Abstract

AIM To determine the predictive value of plasma and cerebrospinal fluid (CSF) tumour necrosis factor-α (TNF-α) and interleukin-1β (IL-1β) concentrations on the outcome of hypoxic–ischaemic encephalopathy (HIE) in full term infants.

METHODS Thirty term infants with HIE were included in the study. HIE was classified according to the criteria of Sarnat and Sarnat. Blood and CSF were obtained within the first 24 hours of life and stored until assay. Five infants died soon after hypoxic insult. Neurological examinations and Denver Developmental Screening Test (DDST) were performed at 12 months in the survivors.

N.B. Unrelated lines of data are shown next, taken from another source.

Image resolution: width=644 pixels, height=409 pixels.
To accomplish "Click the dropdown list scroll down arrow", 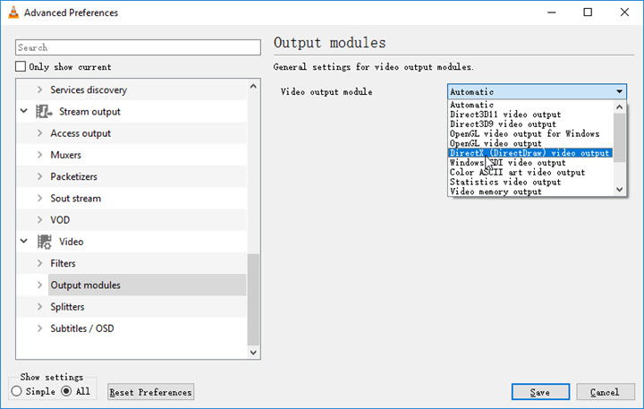I will (619, 189).
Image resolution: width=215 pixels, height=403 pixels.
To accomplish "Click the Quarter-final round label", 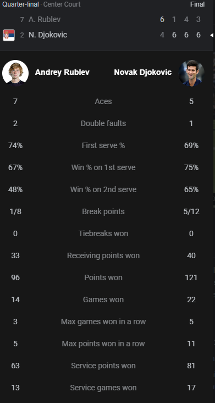I will point(20,4).
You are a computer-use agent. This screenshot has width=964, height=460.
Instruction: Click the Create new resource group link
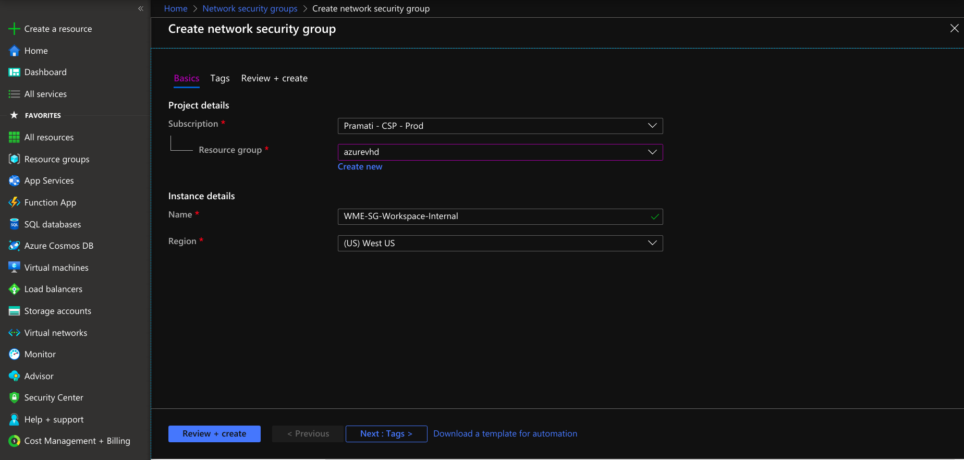(360, 166)
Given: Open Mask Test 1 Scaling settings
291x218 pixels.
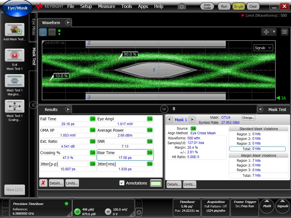Looking at the screenshot, I should coord(14,106).
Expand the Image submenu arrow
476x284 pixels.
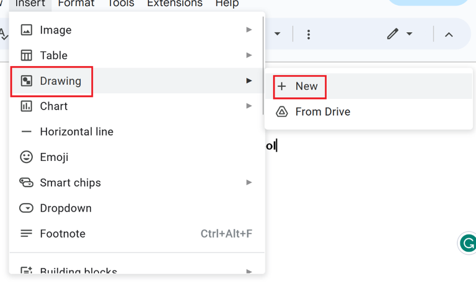pos(249,30)
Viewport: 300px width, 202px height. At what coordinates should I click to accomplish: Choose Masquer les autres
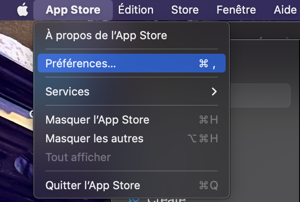click(x=94, y=139)
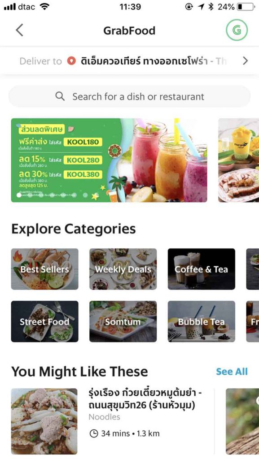Expand delivery address with right chevron
The image size is (259, 459).
(245, 61)
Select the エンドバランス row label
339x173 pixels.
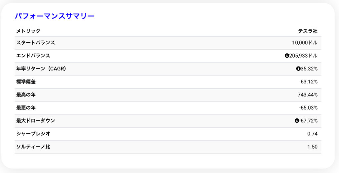click(x=33, y=56)
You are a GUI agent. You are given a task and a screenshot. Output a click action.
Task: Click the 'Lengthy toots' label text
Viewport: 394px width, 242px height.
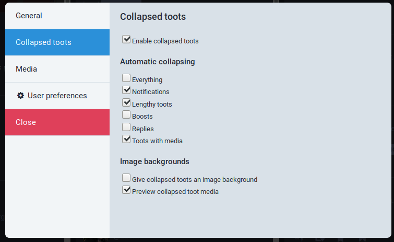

RESULTS At the age of 12 months neurological examination and DDST showed that 11 infants were normal; 14 had abnormal neurological findings and/or an abnormal DDST result. Eleven normal infants were classified as group 1 and 19 infants (14 with abnormal neurological findings and/or an abnormal DDST and five who died) as group 2. CSF IL-1β and TNF-α concentrations in group 2 were significantly higher than those in group 1. Plasma IL-1β and TNF-α concentrations were not significantly different between the two groups. IL-1β, but not TNF-α concentrations, in group 2 were even higher than those in group 1, although non-survivors were excluded from group 2. When the patients were evaluated according to the stages of Sarnat, the difference in the three groups was again significant. Patients whose CSF samples were taken within 6 hours of the hypoxic insult had higher IL-1β and TNF-α concentrations than the patients whose samples were taken after 6 hours.

CONCLUSIONS Both cytokines probably contribute to the damage sustained by the central nervous system after hypoxic insult. IL-1β seems to be a better predictor of HIE than TNF-α.